Als kleiner Disclaimer zu Beginn. Ich bin neu in der Automotive-Branche. Meine Kolleginnen und Kollegen haben schon mehr Auto- oder Zweirad-Messen vergessen, als ich je besucht habe. Aber Erfahrung braucht es in diesem Fall gar nicht. Denn die nackten Zahlen sprechen für sich. Knapp über 55.000 Besucher an drei Messetagen ist die Bilanz der moto-austria in Wels. Ein Besucherrekord und damit ein klares Signal, dass Messen noch lange nicht tot sind.
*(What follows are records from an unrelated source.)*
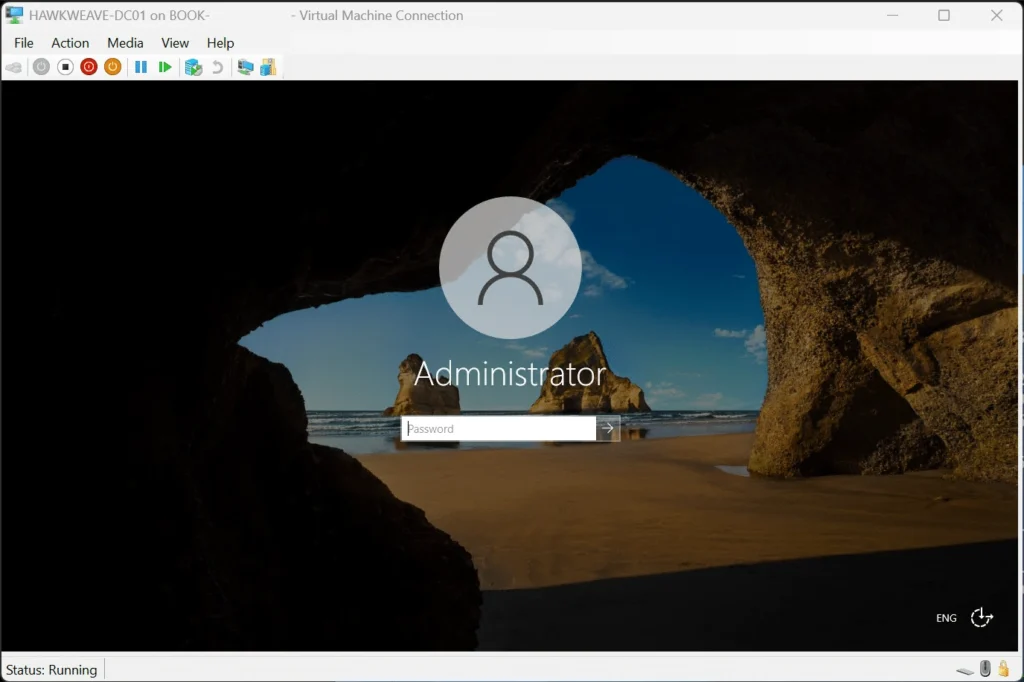
Task: Click the Share toolbar icon
Action: (268, 67)
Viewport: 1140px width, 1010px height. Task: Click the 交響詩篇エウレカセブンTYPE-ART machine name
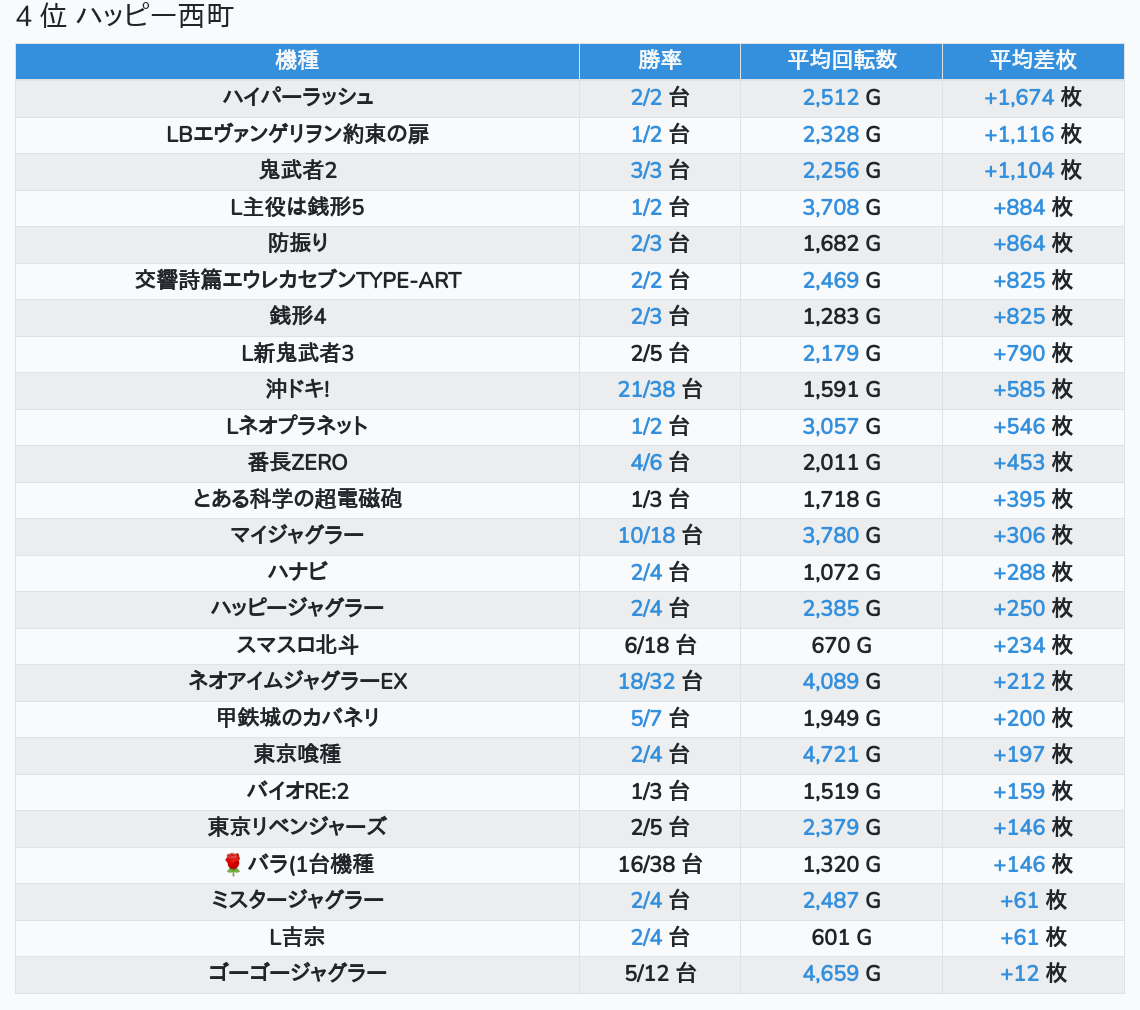[297, 280]
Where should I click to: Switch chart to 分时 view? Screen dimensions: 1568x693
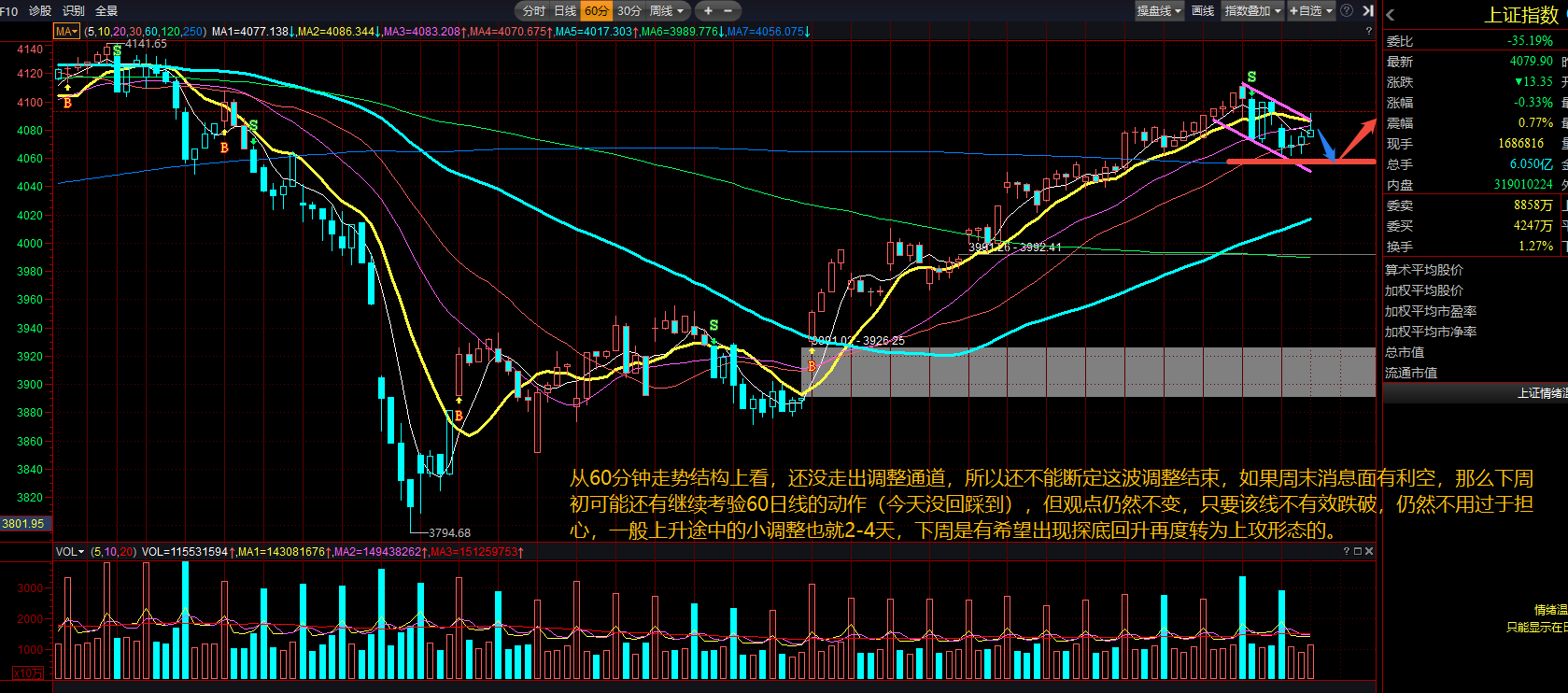click(533, 11)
Ja, es stimmt. Messen sind harte Arbeit. Für die Veranstalter, für die Aussteller und auch für uns Journalisten. Aber die harte Arbeit zahlt sich aus, wenn man ein dankbares Publikum damit anspricht. Zweirad-Fahrer sind Enthusiasten. Niemand muss mit dem Motorrad fahren, aber viele wollen es. Und darum ist ein Schaulaufen der bekanntesten Marken von Harley Davidson über KTM bis hin zu Nischen-Herstellern wie den E-Motorrädern von Zero Motorcycles ein gefundenes Fressen für Motorrad-Fans. Wenn man sich schon keine Harley leisten kann und will, dann zumindest einmal für den Preis eines Messeeintritts auf einer sitzen. Und nebenbei noch ein bisschen Motocross-Show, Plauschen mit Gleichgesinnten und Merchandise-Artikel mitnehmen.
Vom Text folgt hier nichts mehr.